CodingBlocks

Designing Data-Intensive Applications – Leaderless Replication

Jul 6 '21

We wrap up our replication discussion of Designing Data-Intensive Applications, this time discussing leaderless replication strategies and issues, while Allen missed his calling, Joe doesn’t read the gray boxes, and Michael lives in a future where we use apps.

If you’re reading this via your podcast player, you can find this episode’s full show notes at https://www.codingblocks.net/episode162. As Joe would say, check it out and join in on the conversation.

Survey Says

Do you have TikTok installed?

Heck yeah, I love those videos.
Nope. No way. Never.

vote

News

Thank you for the latest review!
- iTunes: tuns3r

Check out the book!

Single Leader to Multi-Leader to Leaderless

When you have leaders and followers, the leader is responsible for making sure the followers get operations in the correct order
Dynamo brought the trend to the modern era (all are Dynamo inspired) but also…
- Riak
- Cassandra
- Voldemort
We talked about NoSQL Databases before:
- Episode 123 Data Models: Relational vs Document
What exactly is NewSQL? https://en.wikipedia.org/wiki/NewSQL
What if we just let every replica take writes? Couple ways to do this…
- You can write to several replicas
- You can use a coordinator node to pass on the writes
But how do you keep these operations in order? You don’t!
- Thought exercise, how can you make sure operation order not matter?
- Couple ideas: No partial updates, increments, version numbers

Multiple Writes, Multiple Reads

What do you do if your client (or coordinator) try to write to multiple nodes…and some are down?
Well, it’s an implementation detail, you can choose to enforce a “quorom”. Some number of nodes have to acknowledge the write.
- This ratio can be configurable, making it so some % is required for a write to be accepted
- What about nodes that are out of date?
- The trick to mitigating stale data…the replicas keep a version number, and you only use the latest data – potentially by querying multiple nodes at the same time for the requested data
- We’ve talked about logical clocks before, it’s a way of tracking time via observed changes…like the total number of changes to a collection/table…no timezone or nanosecond differences

How do you keep data in sync?

About those unavailable nodes…2 ways to fix them up
- Read Repair: When the client realizes it got stale data from one of the replicas, it can send the updated data (with the version number) back to that replica.
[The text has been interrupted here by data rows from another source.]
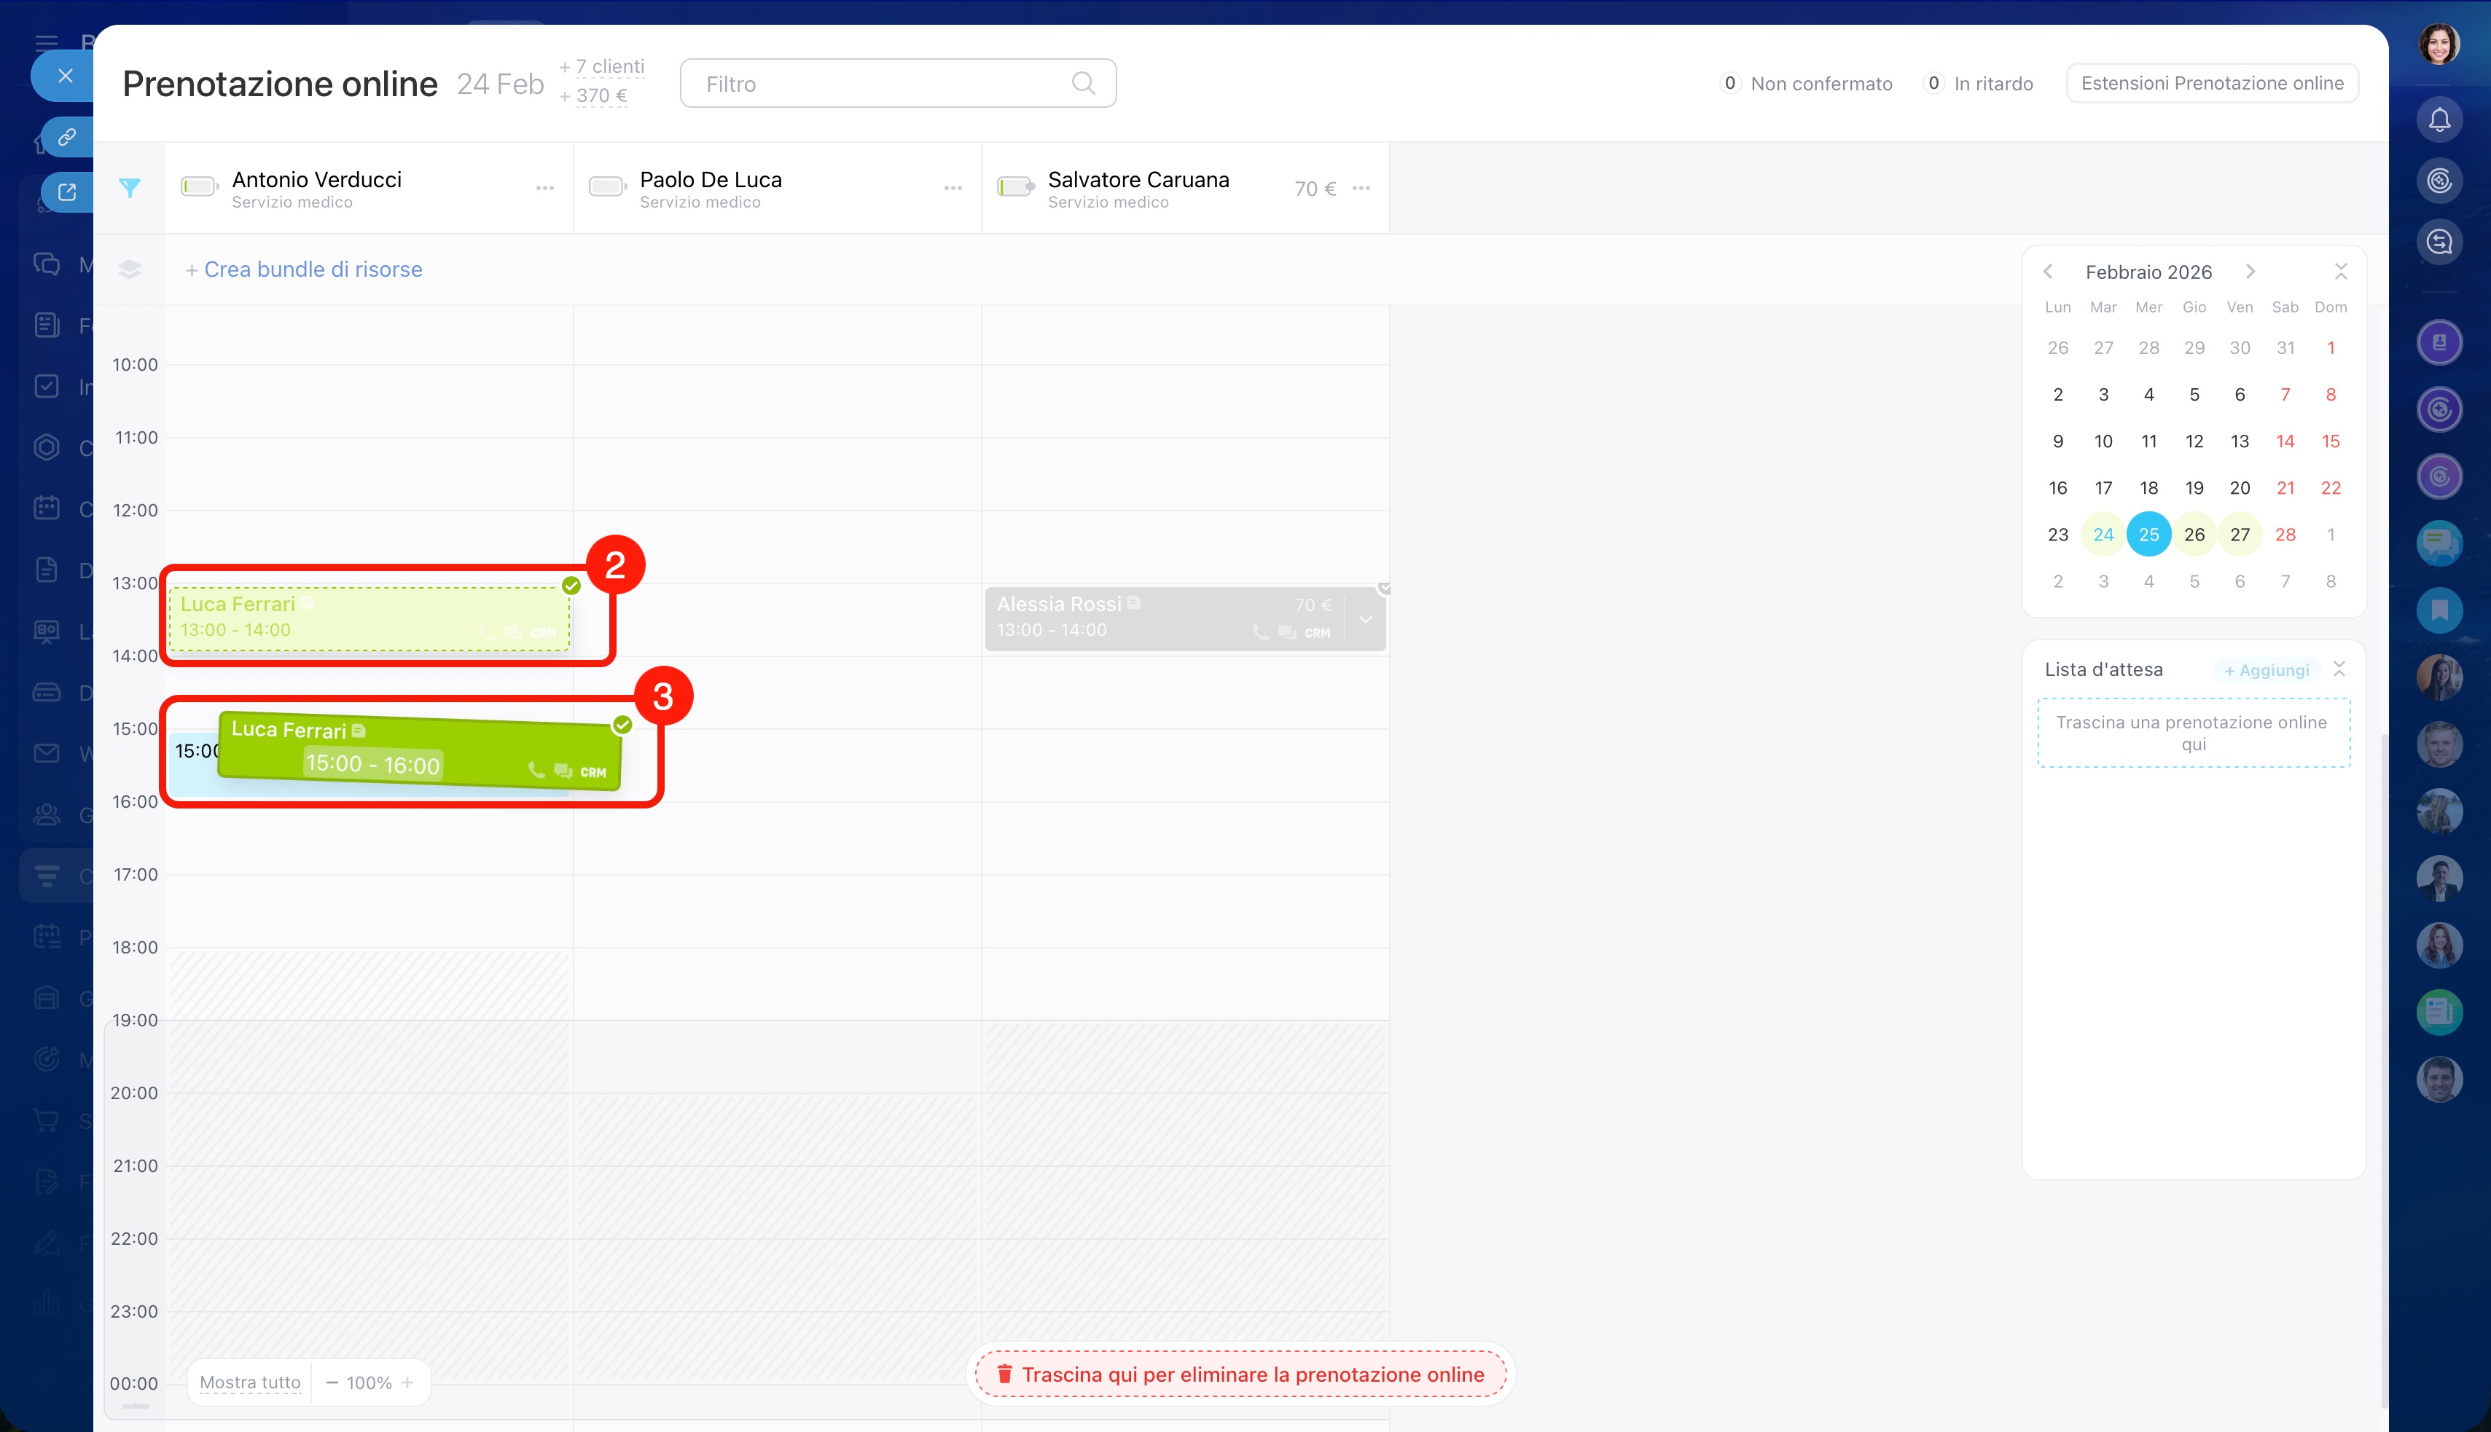Image resolution: width=2491 pixels, height=1432 pixels.
Task: Click zoom out minus icon near 100%
Action: [333, 1383]
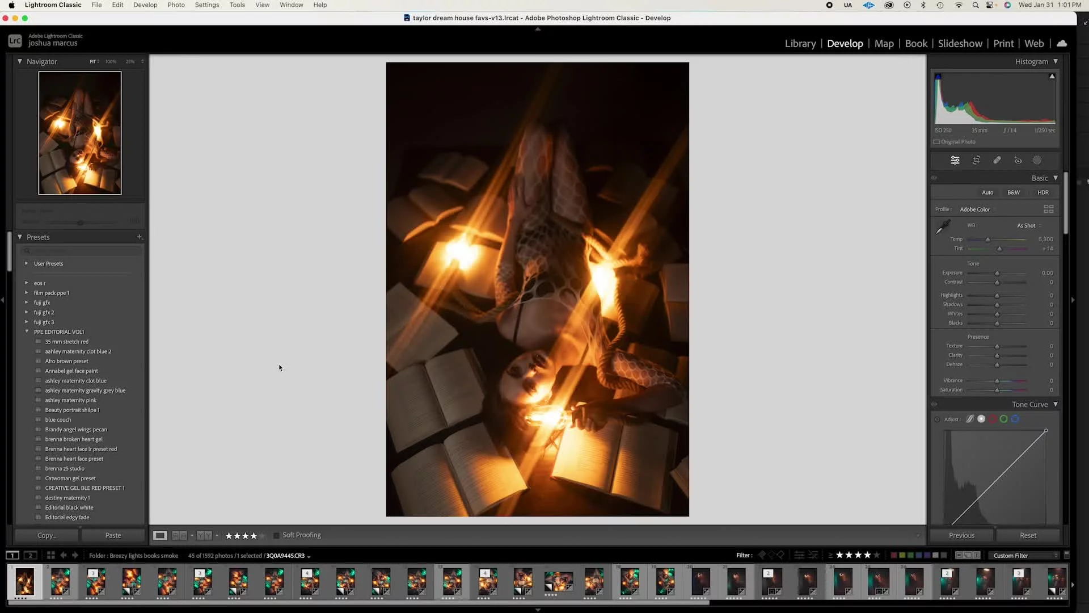1089x613 pixels.
Task: Expand the User Presets folder
Action: 26,263
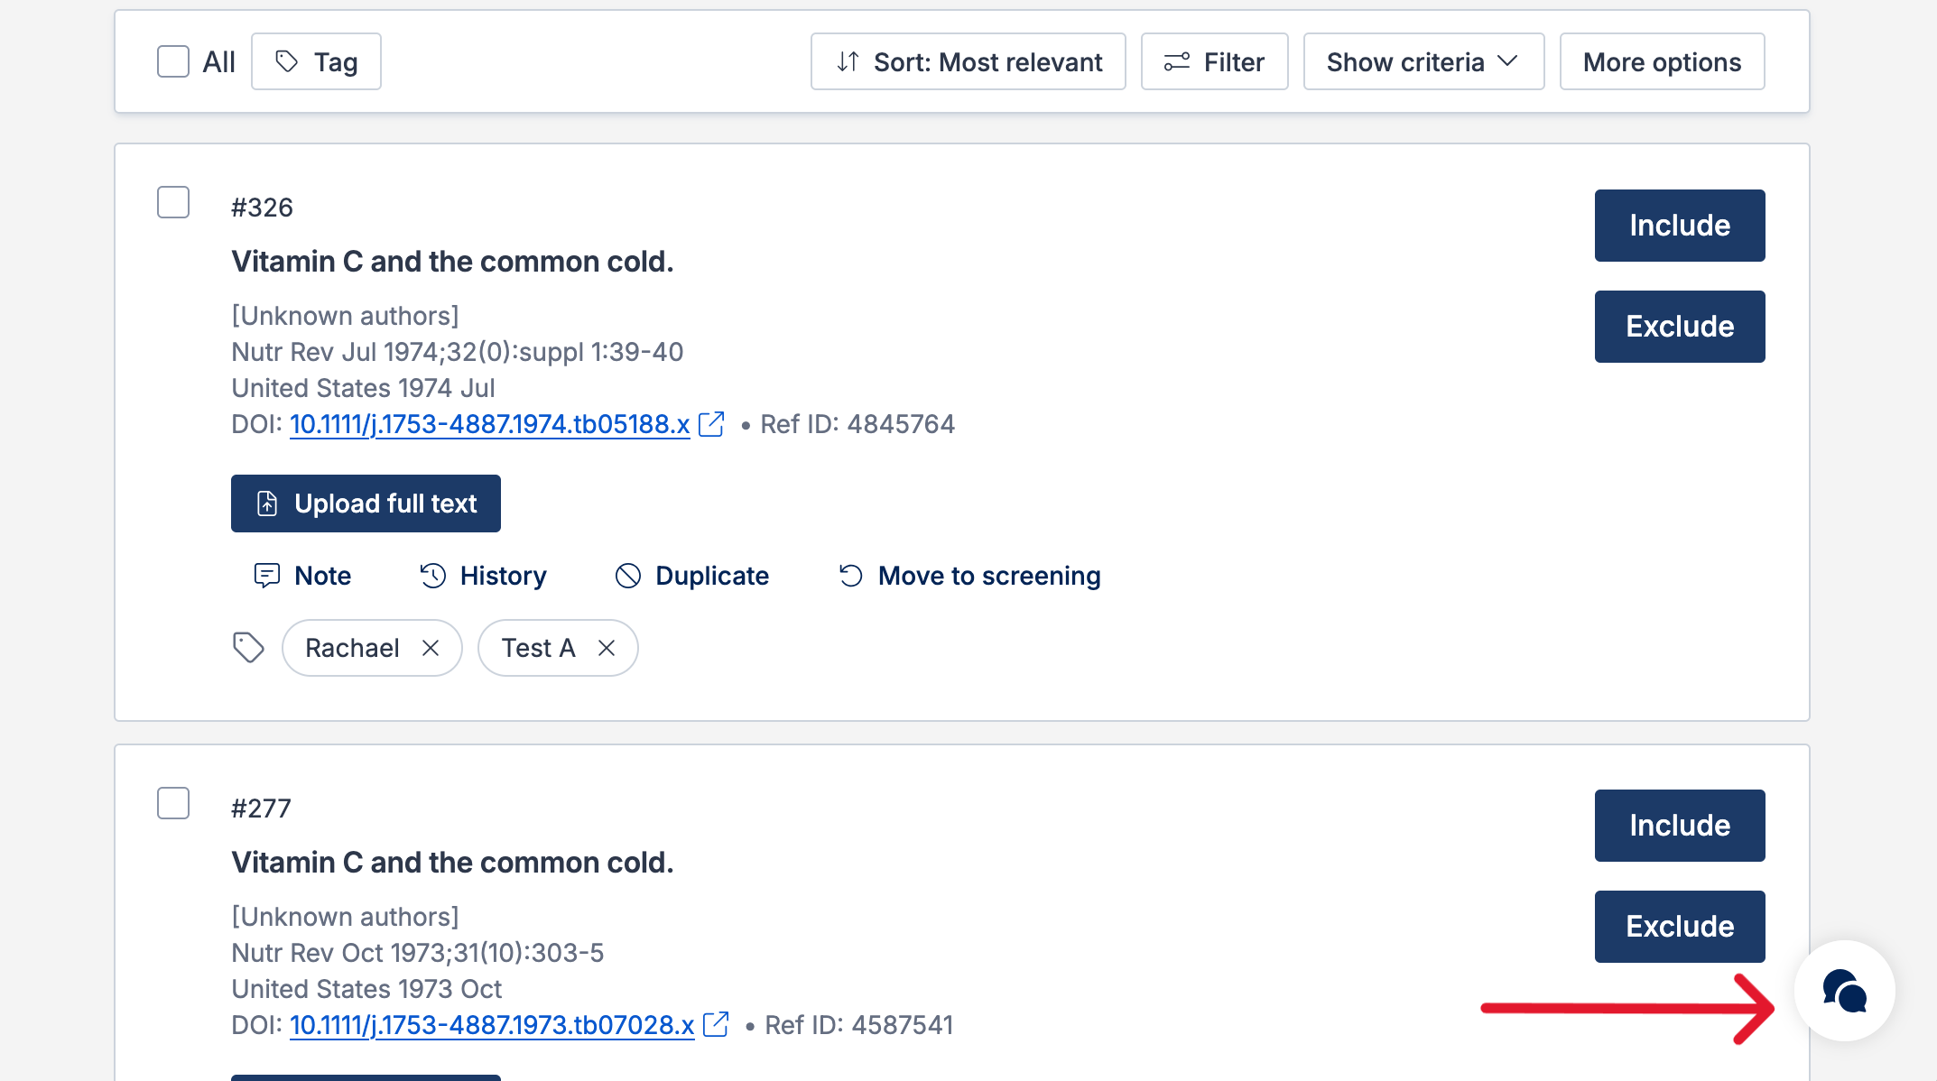This screenshot has width=1937, height=1081.
Task: Click the Tag toolbar button
Action: click(316, 62)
Pretty cool! – works well for data that is read frequently
- Anti-Entropy: The nodes can also do similar background tasks, querying other replicas to see which are out of data – ordering not guaranteed!
- Voldemort: ONLY uses read repair – this could lead to loss of data if multiple replicas went down and the “new” data was never read from after being written

Quorums for reading and writing

Quick Reminder: We are still talking about 100% of the data on each replica
3 major numbers at play:
- Number of nodes
- Number of confirmed writes
- Number of reads required
If you want to be safe, the nodes you write to and the ones you write too should include some overlap
A common way to ensure that, keep the number of writes + the number of reads should be greater than the number of nodes
Example: You have 10 nodes – if you use 5 for writing and 5 for reading…you may not have an overlap resulting in potentially stale data!
Common approach – taken number of nodes (odd number) + 1, then divide that number by 2 and that’s the number of reader and writers you should have
- 9 Nodes – 5 writes and 5 reads – ensures non-stale data
- When using this approach, you can handle Nodes / 2 (rounded down) number of failed nodes
How would you tweak the numbers for a write heavy workload?
Typically, you write and read to ALL replicas, but you only need a successful response from these numbers
What if you have a LOT of nodes?!?
Note: there’s still room for problems here – author explicitly lists 5 types of edge cases, and one category of miscellaneous timing edge cases. All variations of readers and writers getting out of sync or things happen at the same timing
If you really want to be safe, you need consensus (r = w = n) or transactions (that’s a whole other chapter)
Note that if the number of required readers or writers doesn’t return an OK, then an error is returned from the operation
Also worth considering is you don’t have to have overlap – having readers + writers < nodes means you could have stale data, but at possibly lower latencies and lower probabilities of error responses

Monitoring staleness

Single/Multi Leader lag is generally easy to monitor – you just query the leader and the replicas to see which operation they are on
Leaderless databases don’t have guaranteed ordering so you can’t do it this way
If the system only uses read repair (where the data is fixed up by clients only as it is read) then you can have data that is ancient
It’s hard to give a good algorithm description here because so much relies on the implementation details
- Paper discussing Probabilistic Bounded Staleness (PBS) http://www.bailis.org/papers/pbs-cacm2014.pdf

And when things don’t work?

Multi-writes and multi-reads are great when a small % of nodes or down, or slow
What if that % is higher?
- Return an error when we can’t get quorum?
- Accept writes and catch the unavailable nodes back up later?
If you choose to continue operating, we call it “sloppy quorum” – when you allow reads or writes from replicas that aren’t the “home” nodes – the likened it to you got locked out of your house and you ask your neighbor if you can stay at their place for the night
This increases (write) availability, at the cost of consistency
Technically it’s not a quorum at all, but it’s the best we can do in that situation if you really care about availability – the data is stored somewhere just not where it’d normally be stored

Detecting Concurrent Writes

What do you get when you write the same key at the same time with different values?
Remember, we’re talking about logical clocks here so imagine that 2 clients both write version #17 to two different nodes
This may sound unlikely, but when you realize we’re talking logical clocks, and systems that can operate at reduced capacity…it happens
What can we do about it?
- Last write wins: But which one is considered last? Remember, how we catch up? (Readers fix or leaders communicate) …either way, the data will eventually become consistent but we can’t say which one will win…just that one will eventually take over
  - Note: We can take something else into account here, like clock time…but no perfect answer
  - LWW is good when your data is immutable, like logs – Cassandra recommends using a UUID as a key for each write operation
- Happens-Before Relationship – (Riak has CfRDT that bundle a version vector to help with this)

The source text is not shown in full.